= Dennis Hayslett =

American conductor

Dennis Hayslett is an American music educator, conductor, and performer, with a particular focus upon the Concert Band and Jazz idioms.

==Career==

Dennis Hayslett was formerly Director of Bands at Eastern Illinois University where he taught conducting, instrumental music education, and guided the Graduate Degree Program in Wind Conducting. Dr. Hayslett held similar positions on the faculties of The University of Toledo, Kent State University, and Western New Mexico University, and has directed both concert and marching bands at the college level, as well as teaching numerous graduate and undergraduate music courses. While a faculty member at The University of Toledo, he also conducted the Livonia Youth Philharmonic Orchestra.

==Performances==

Much of Dr. Hayslett’s experience has been as a teacher and director of bands and orchestras in the public schools. Ensembles under his direction have received superior ratings at contests and festivals and performed for numerous prestigious clinics and conventions, including the Mid-West International Band and Orchestra Clinic, the American School Band Directors Association Clinic, the State Convention of the Ohio Music Education Association, the State Convention of the Illinois Music Education Association, and the Ohio Band Directors Conference. He has also been engaged in presenting premiere performances of compositions by leading composers, including Ned Rorem, Libby Larsen, Donald Erb, and W. Francis McBeth, among others, that have been highly praised by the composers. He is world-renowned for his knowledge and expertise of the works of Percy Granger, including directing bands in performances in Australia and Italy.
As a professional woodwind performer, he has played with Stan Kenton, Max Roach, George Duke, Bill Watrous, Thad Jones, Dionne Warwick, James Galway, Itzhak Perlman, Midori, and Vladimir Ashkenazy, as well as a number of rock groups, including America, Kansas, and Sweet Thunder. He has also performed with numerous symphony orchestras throughout the U.S.

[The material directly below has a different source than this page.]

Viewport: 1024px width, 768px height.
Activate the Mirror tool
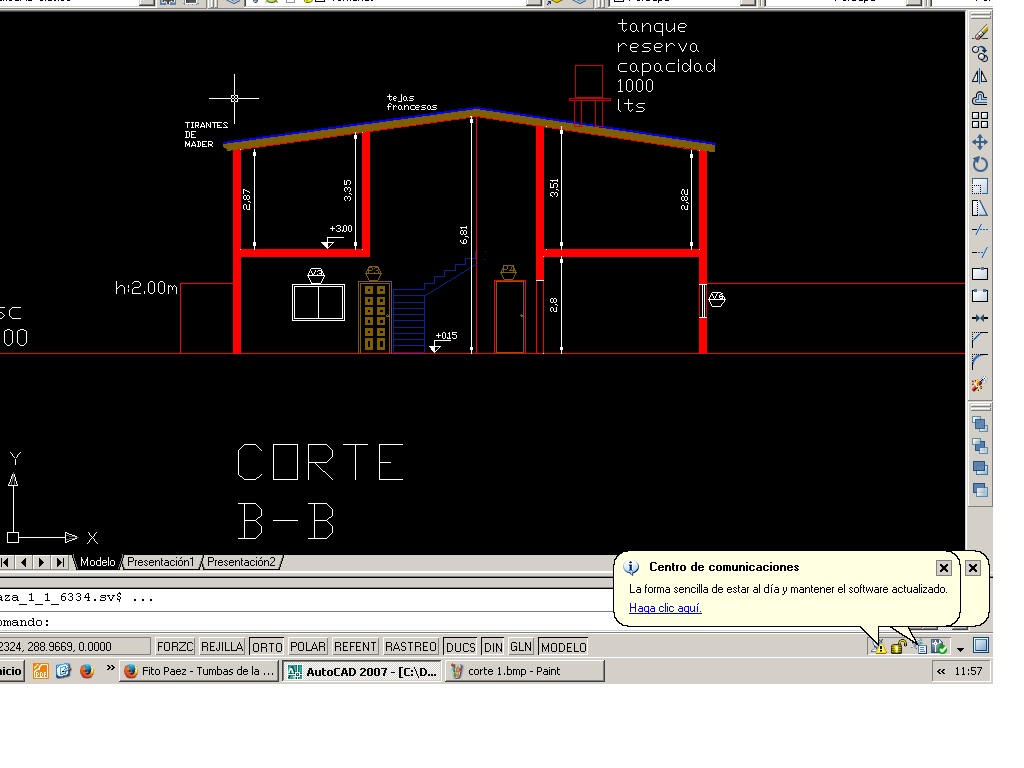(x=980, y=74)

==Guest conducting and clinics==

Dr. Hayslett is very active as a guest conductor, clinician, and adjudicator. He has presented clinics and workshops both nationally and regionally for various organizations including the Music Educators National Conference and the National Band Directors Workshop. In addition, he has served as guest conductor for numerous All-State and Regional Honor and Festival Bands throughout the United States and internationally. He is a contributor to Strategies for Teaching: Guide for Music Methods Classes, and Spotlight on Teaching Band, both published by MENC.

==Professional memberships==

Hayslett’s professional affiliations and memberships include the National Band Association, the American School Band Directors Association, the College Band Directors National Association, and the Music Educators National Conference (MENC). Dr. Hayslett is past Vice-President of the New Mexico Music Educators Association, as well as serving on the Board of Trustees of VanderCook College of Music and as a member of the Editorial Board of the research journal Contributions to Music Education.

He also holds elected memberships in Phi Beta Mu and Pi Kappa Lambda and honorary memberships in Tau Beta Sigma
and Kappa Kappa Psi.

==Research==

Dr. Hayslett’s research that investigates aural perception, selective attention, movement training, and conducting pedagogy has been published in numerous educational journals. He developed a theory of Peripheral Hearing in musicians which was published in an award-winning dissertation in 1991.

==Other awards==

Dr. Hayslett has been awarded the Citation of Excellence from the National Band Association as well as the prestigious Stanbury Award in 1984 from the American School Band Directors Association. In 1998 he was given the distinction of being selected for inclusion in Who’s Who Among America’s Teachers. Recently, the Helena Education Foundation conferred upon him a 2009 Distinguished Educator Award.